PCNL is traditionally performed in the prone position. It offers a wide operative field, which can make the surgeon to puncture and dilate the tracts more easily, however it has potential disadvantages, such as it may cause circulatory and ventilatory compromise, especially in the obese or skeletal malformation patients and it is not feasible for the anterograde and retrograde access simultaneously [5, 6]. The supine PCNL position can overcome these drawbacks stated above. In addition, the operative time can be decreased, as there is no need for re-positioning and allow quick access to the airway for the anesthetist [7]. However, Patients with marginal lung and heart function can not tolerate the prone or supine position well. These problems are further compounded through general anesthesia, which uses muscle paralysis. In order to decrease the influence of PCNL on the respiratory and circulatory functions, we decided to treat him in the sit position under local anesthesia.
We reported the first case of PCNL in sit position. The patient had a long history of COPD and smoking, with severe ventilatory and cardiac dysfunction, and cannot keep in the prone or supine position for a long time.

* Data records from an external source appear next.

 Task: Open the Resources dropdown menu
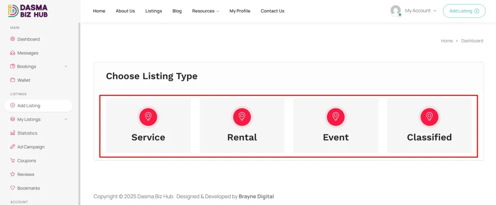(x=205, y=11)
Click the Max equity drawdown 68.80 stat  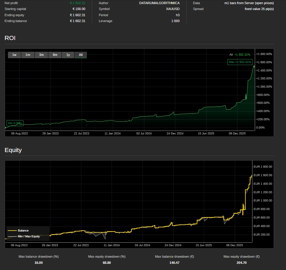coord(107,263)
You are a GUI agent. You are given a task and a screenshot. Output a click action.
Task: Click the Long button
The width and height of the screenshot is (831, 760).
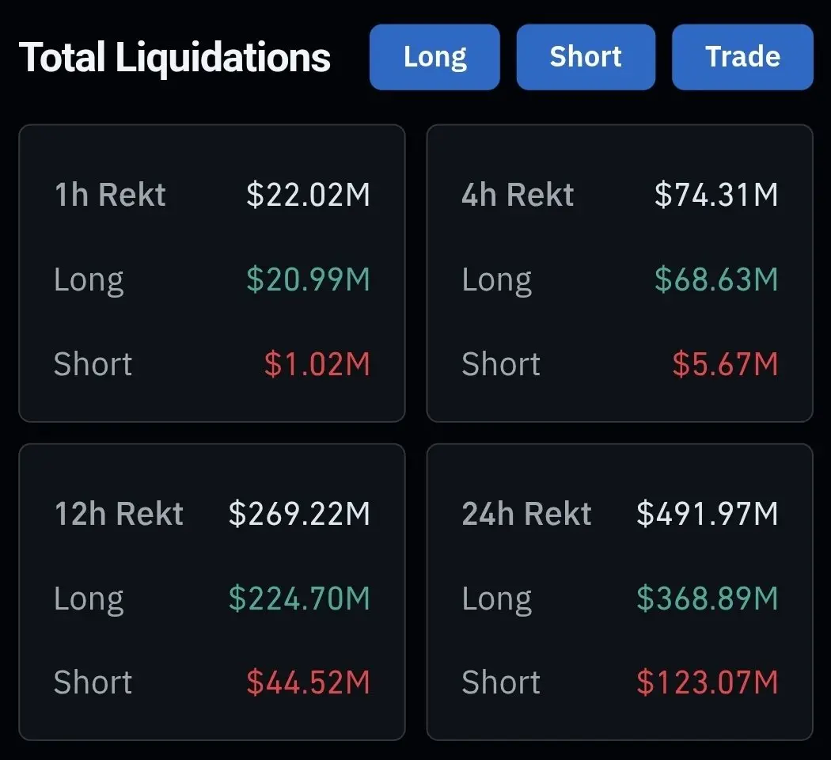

The patient received the surgery in sit position, which has several advantages. Firstly, the venous return to the heart decreased and the ventilation increased during the surgery for the patient in a comfortable sit position. Therefor the sit position, which has minimally impact on the respiratory and circulatory functions, can be used in patients with severe cardio-pulmonary dysfunction. Secondly, the surgeon can also do the surgery in the comfortable sit position, which is labor saving. Thirdly, the patient reversely rode on the chair, bend over the chairback. The intercostal space widened, which can ease the puncture and dilation. Moreover the kidney moved down when the patient maintained in the sit position, the risk of pleural injury during the surgery was decreased.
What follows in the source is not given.